- _EXERCISE DETAILS_
Locate every line in the entries below that contains the word "Instruction", and copy each of those lines.

═══ INFORMATION SHOWN

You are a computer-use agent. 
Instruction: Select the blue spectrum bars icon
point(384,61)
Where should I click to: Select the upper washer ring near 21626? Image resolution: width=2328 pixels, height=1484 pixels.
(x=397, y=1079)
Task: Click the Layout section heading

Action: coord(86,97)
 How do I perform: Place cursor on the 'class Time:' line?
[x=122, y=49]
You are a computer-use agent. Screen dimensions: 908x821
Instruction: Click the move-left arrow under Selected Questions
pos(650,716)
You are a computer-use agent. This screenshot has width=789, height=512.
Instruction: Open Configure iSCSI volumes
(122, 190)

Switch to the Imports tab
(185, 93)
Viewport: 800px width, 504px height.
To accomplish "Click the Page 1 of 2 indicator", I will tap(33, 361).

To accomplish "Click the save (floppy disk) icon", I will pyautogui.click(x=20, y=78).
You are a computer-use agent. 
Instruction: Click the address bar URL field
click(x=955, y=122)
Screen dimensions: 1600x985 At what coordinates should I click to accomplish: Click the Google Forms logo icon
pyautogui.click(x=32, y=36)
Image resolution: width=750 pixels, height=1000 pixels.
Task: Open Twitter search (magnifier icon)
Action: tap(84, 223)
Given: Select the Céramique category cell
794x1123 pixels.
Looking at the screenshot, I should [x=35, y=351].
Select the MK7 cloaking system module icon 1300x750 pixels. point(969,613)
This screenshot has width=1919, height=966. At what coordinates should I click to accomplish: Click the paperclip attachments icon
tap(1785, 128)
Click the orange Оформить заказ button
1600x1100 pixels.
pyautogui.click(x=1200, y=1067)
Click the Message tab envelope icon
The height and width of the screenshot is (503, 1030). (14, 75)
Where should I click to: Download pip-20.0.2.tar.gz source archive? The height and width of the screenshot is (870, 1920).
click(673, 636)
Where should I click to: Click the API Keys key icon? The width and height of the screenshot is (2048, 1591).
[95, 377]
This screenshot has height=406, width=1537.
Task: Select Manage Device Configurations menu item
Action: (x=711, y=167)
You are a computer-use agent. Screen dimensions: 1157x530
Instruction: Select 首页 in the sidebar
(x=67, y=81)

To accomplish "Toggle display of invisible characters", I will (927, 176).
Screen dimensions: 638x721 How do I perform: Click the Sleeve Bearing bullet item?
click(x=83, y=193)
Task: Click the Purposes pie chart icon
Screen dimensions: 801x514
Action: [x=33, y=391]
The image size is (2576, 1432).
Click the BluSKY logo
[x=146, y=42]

══════

- _EXERCISE SOLUTION_
Instruction: Select the blue spectrum bars icon
Instruction: Click the move-left arrow under Selected Questions
Instruction: Open Configure iSCSI volumes
Instruction: Click the address bar URL field
Instruction: Select 首页 in the sidebar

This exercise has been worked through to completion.